Carcinogenic effects of indoor black carbon and particulate matters (PM2.5 and PM10) in rural households of India
2021
ʻĀrif, Muḥammad Muḥammad | Parveen, Shagufta
Biomass is one of the prime domestic energy sources in the kitchens and about 60% of households are still using biomass and kerosene for cooking in India. These traditional cooking practices are incompetent as the use of biomass in traditional cookstove produces an enormous amount of carbonaceous aerosols that lead to indoor and outdoor air pollution. Emissions of various pollutants like black carbon (BC), PM₁₀ and PM₂.₅ from burning of biomass cause serious health impacts like respiratory illness, lung cancer, watering of eyes, coughing, asthma and heart problems especially in women due to higher rate of inhalation of these fine particulate matters during the cooking period. Quantification of BC, PM₂.₅ and PM₁₀ emissions from a different type of biomass in various types of kitchen arrangements and its associated impacts are poorly examined in India.

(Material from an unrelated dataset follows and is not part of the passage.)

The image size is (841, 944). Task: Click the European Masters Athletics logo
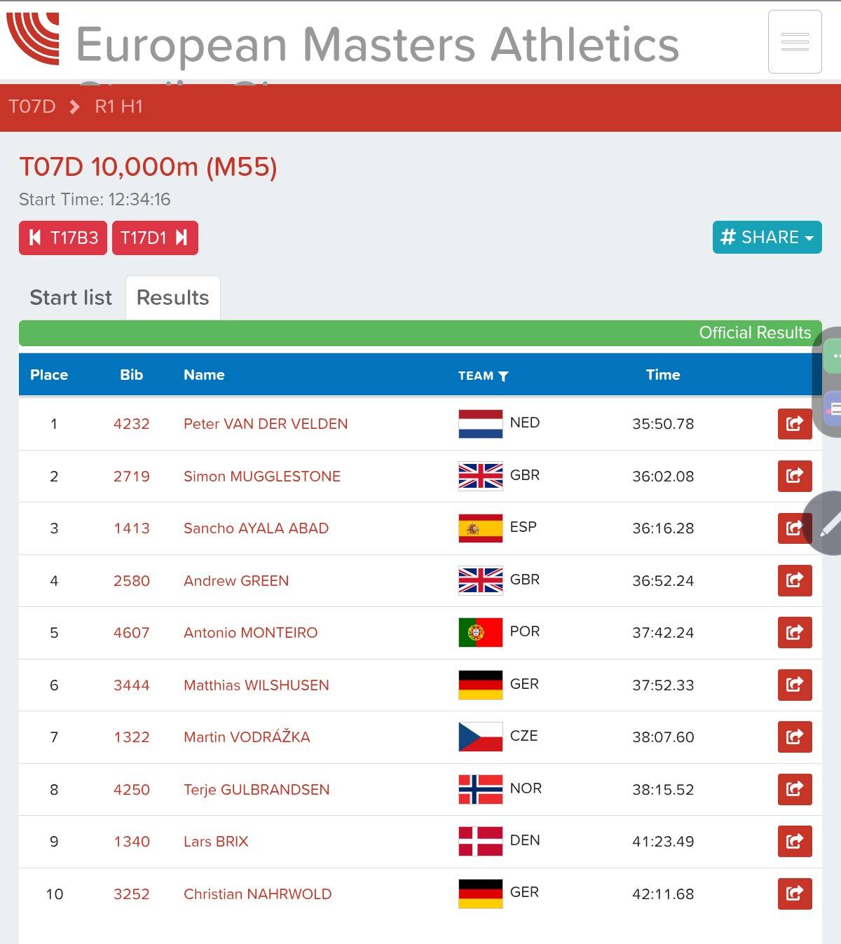(33, 40)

Hence, daily concentrations of BC, PM₂.₅ and PM₁₀ were monitored from different types of biomass user’s households during January 2018 to December 2019 to assess indoor air quality by using aethalometer and nephelometer (pDR-1500) in three districts (Sitapur, Patna and Murshidabad) of Indo-Gangetic Plains (IGP) where approximately, 96% of rural families rely on biomass cooking. The highest mass concentrations were observed in biomass user’s households and cow-dung cake users due to low calorific value. About 30.13% of PM₁₀ and 35.89% of PM₂.₅ data exceeded the national ambient air quality standard on a daily basis in biomass user’s households. A cancer risk assessment was also conducted in terms of mass concentration of these pollutants. The lifespan danger from exposure to BC was 4.33 × 10⁻⁷ in indoor for non-ventilated kitchens, 2.63 × 10⁻⁷ in indoor for ventilated kitchens, 3.98 × 10⁻⁷ in outdoor for separated kitchen, 3.22 × 10⁻⁷ for semi-open kitchen and 1.78 × 10⁻⁷ for open kitchen. The vulnerability assessment for cancer mortality under exposure of pollution was estimated to be highest for the age group of more than 50 years whereas lowest for the age group of 0–4 years for all kinds of kitchens in the study area.